:: TASK DIRECTIONS ::
Copy all the data exactly, except the pictures.

Start of EXERCISE DATA

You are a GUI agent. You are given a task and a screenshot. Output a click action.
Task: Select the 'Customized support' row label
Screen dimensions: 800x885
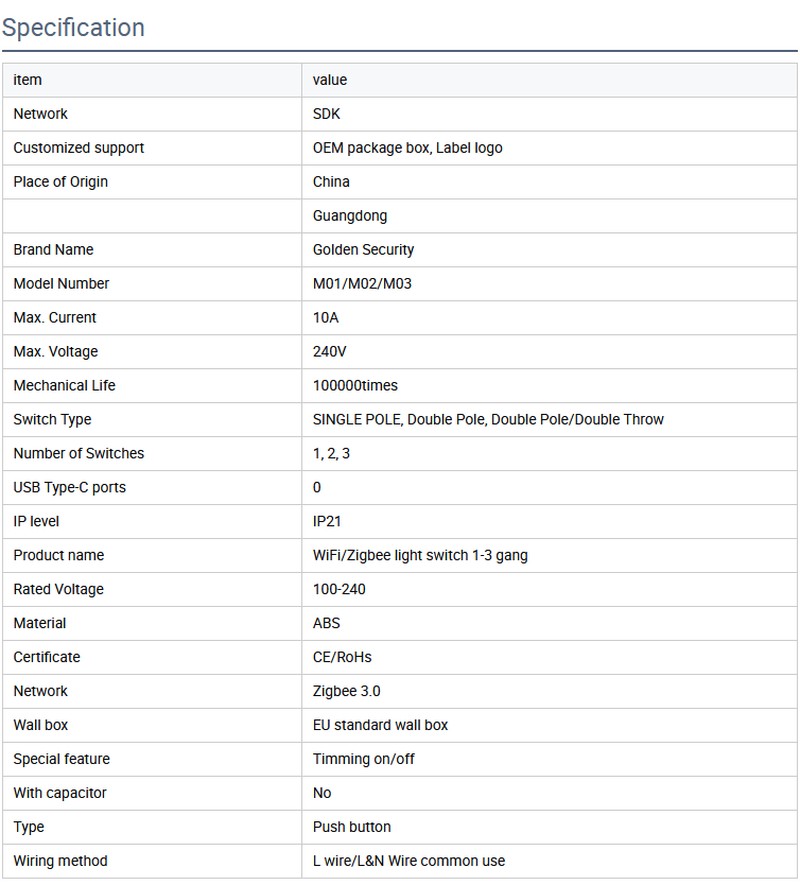point(79,148)
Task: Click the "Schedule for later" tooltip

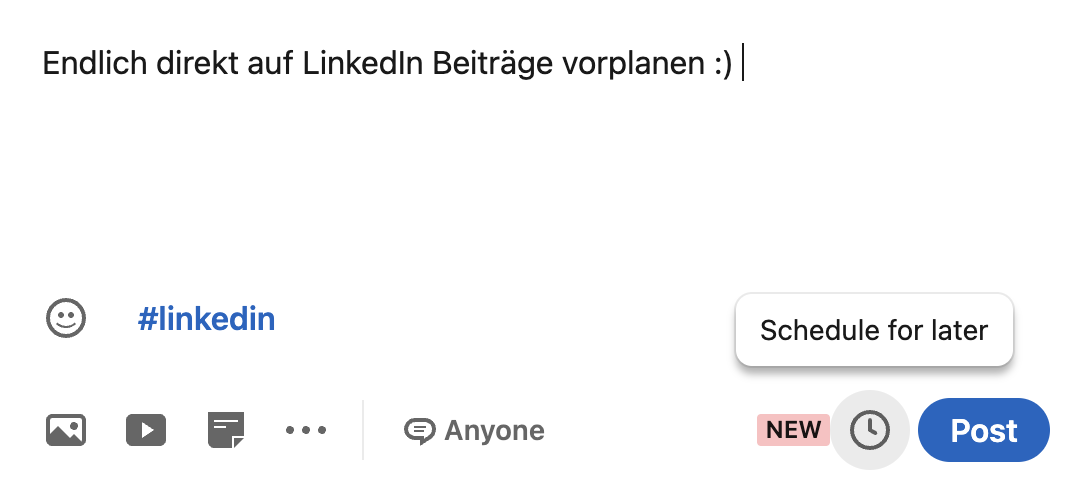Action: pos(874,330)
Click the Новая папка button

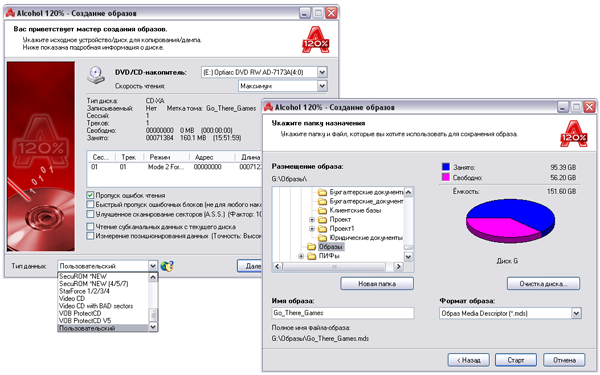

End of EXERCISE DATA

:: TASK RESULT ::
You are a GUI agent. You are given a task and a screenshot. Output a click action.
Task: Select the 'Customized support' row label
Screen dimensions: 800x885
point(79,148)
Task: Click the "Schedule for later" tooltip

Action: pos(874,330)
Click the Новая папка button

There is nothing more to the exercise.